Iron Man appears in the Ultimate Wolverine vs. Hulk motion comic, voiced by Kirby Morrow.
Iron Man appears in the Eternals motion comic, voiced again by Kirby Morrow.

Books
The Iron Man armor is prominently featured in the book Inventing Iron Man: The Possibility of a Human Machine  by E. Paul Zehr, which explores the hard science fiction aspects of Iron Man and the possibility of building an Iron Man-like armor.
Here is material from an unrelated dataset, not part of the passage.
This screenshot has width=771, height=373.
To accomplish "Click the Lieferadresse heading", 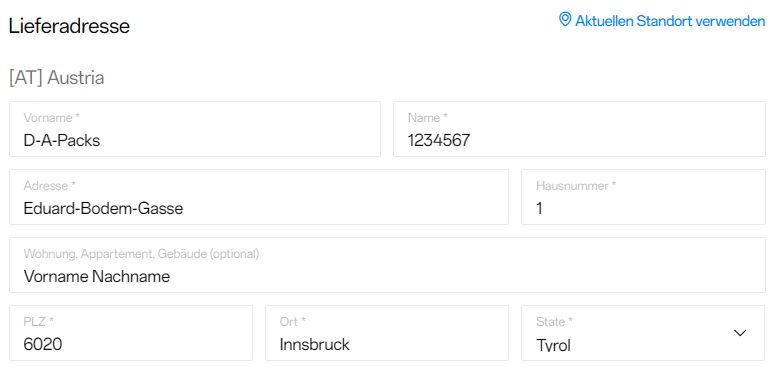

Iron Man has appeared in the following novels:

Theatre
Iron Man appears in the Marvel Universe Live! stage show.

Unreleased projects
In 1989, while the third TV-movie sequel to The Incredible Hulk live-action television series was expected to co-star She-Hulk, Iron Man was being considered for both a follow-up or a solo film of his own. One year later, a film from Universal Studios to be directed by Stuart Gordon was being negotiated. This was still on the table ten months later, and also another two years on, this time with no specific director or even studio attached.

Amusement park
 On October 8, 2013, Walt Disney Parks and Resorts chairman Thomas O. Staggs announced that Hong Kong Disneyland would be adding the Iron Man Experience, becoming the first Disney attraction to be based on a Marvel property. Set at the fictional Stark Expo, the attraction will feature Tony Stark recruiting guests to fend off extraterrestrial beings from attacking Hong Kong.